Problem to solve:
Each line below needs to be returned exactly. Skip any picture.

Material provided:
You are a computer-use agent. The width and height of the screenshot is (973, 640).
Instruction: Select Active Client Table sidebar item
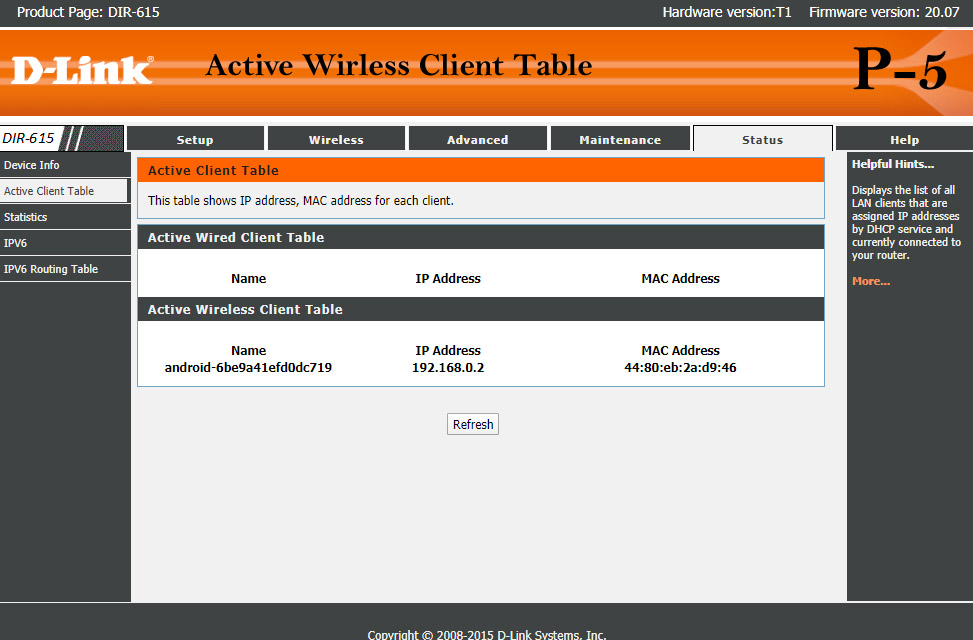point(49,191)
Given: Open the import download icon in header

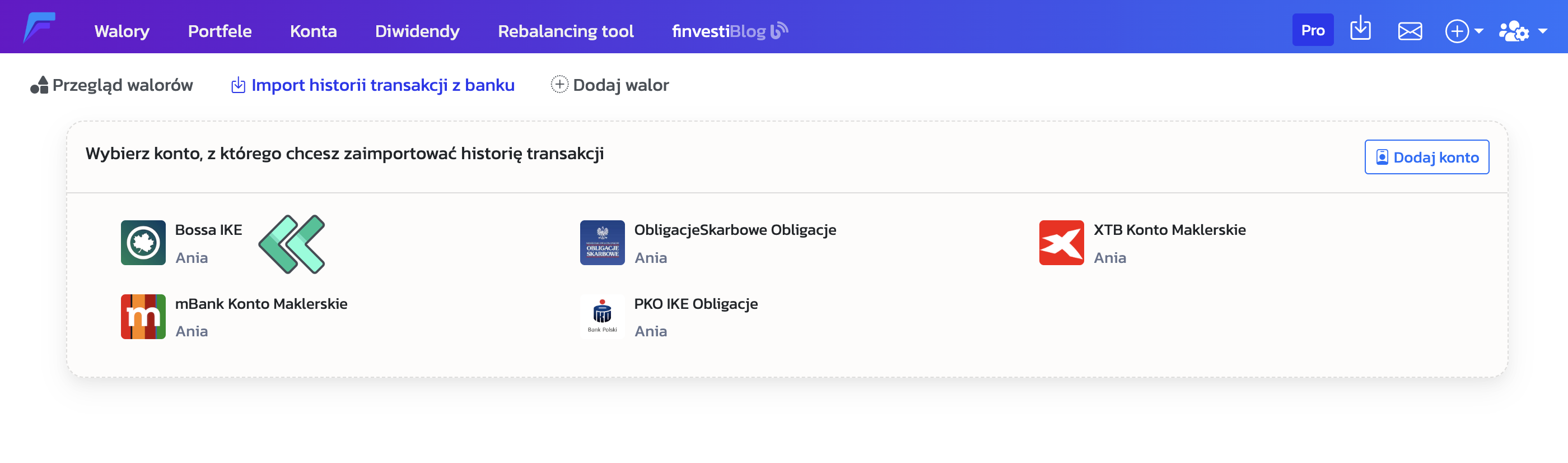Looking at the screenshot, I should (1360, 29).
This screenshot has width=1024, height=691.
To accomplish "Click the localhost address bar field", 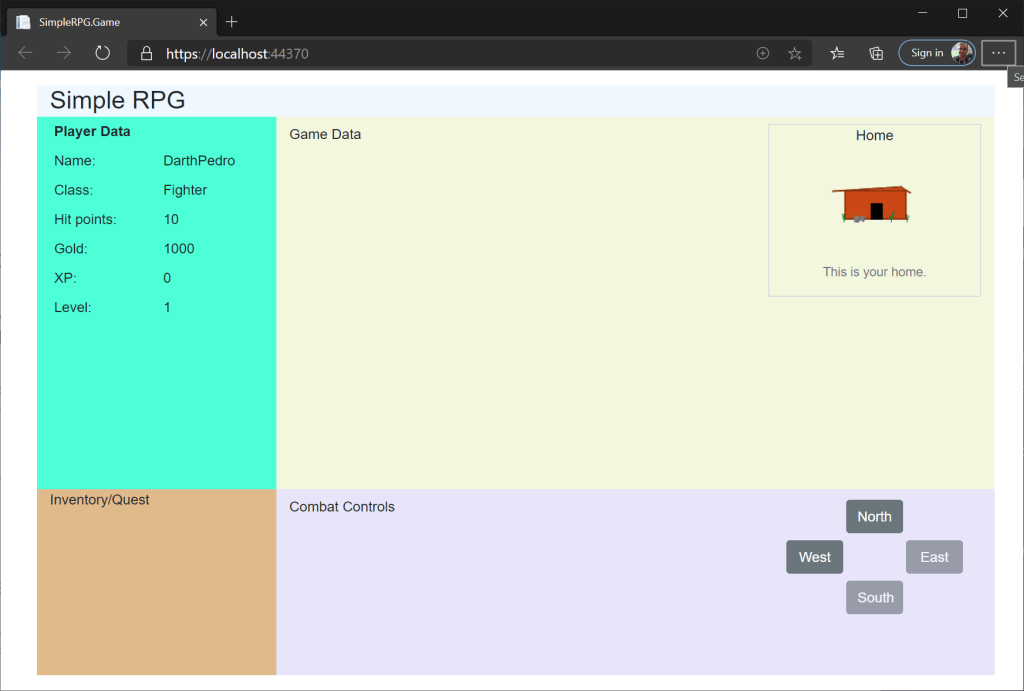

Exercise result:
You are a computer-use agent. The width and height of the screenshot is (973, 640).
Instruction: Select Active Client Table sidebar item
point(49,191)
Given: Open the import download icon in header

Looking at the screenshot, I should (1360, 29).
This screenshot has width=1024, height=691.
To accomplish "Click the localhost address bar field", 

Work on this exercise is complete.